# best internal parasite treatment??



## exasperatus2002 (Jul 5, 2003)

I have a peacock thats got a sunken belly. This was after I had taken two wild caught Lethrinops albus out of a 2 week quarantine (long story on this one but they seemed fine at first, later killed by tank mate I later sold off.), but I would like to know which one would work better, Jungle parasite clear or medicated fish food?


----------



## benny71 (Sep 30, 2010)

Robin told me to use JPC...I just medicated one of my tanks last night.

http://www.cichlid-forum.com/phpBB/view ... p?t=220855


----------



## Robin (Sep 18, 2002)

> Jungle parasite clear or medicated fish food?

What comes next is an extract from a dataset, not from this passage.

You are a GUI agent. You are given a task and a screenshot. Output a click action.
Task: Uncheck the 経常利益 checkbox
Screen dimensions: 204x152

Any time you can get the fish to eat the medicine its going to be better but here's two things to consider with medicated food: 
If you get pre-made medicated food your fish may not want to eat it or they may stress over the change in diet.
If you make the medicated food yourself using the food your fish are already accustomed to that might be better but then there's always the uncertainty of knowing exactly how much med they're actually getting.

I'm not against medicated food, I've used it myself, (soaked their pellets in metronidazole), but if in doubt using JPC or Clout is a good alternative and may end up working better.

Seems we're having an outbreak of fish with sunken stomachs on the forum this week-- :?

Robin

And it's not always parasites when a fish has a sunken stomach--sometimes it's an internal bacterial disease. Hard to determine which over the internet so try medicating for one and if that doesn't help try the other.


----------



## exasperatus2002 (Jul 5, 2003)

Would I have to watch the dosage with my Synodontis multipunctatus? I did when I tried using coppersafe to treat an ich outbreak last year.


----------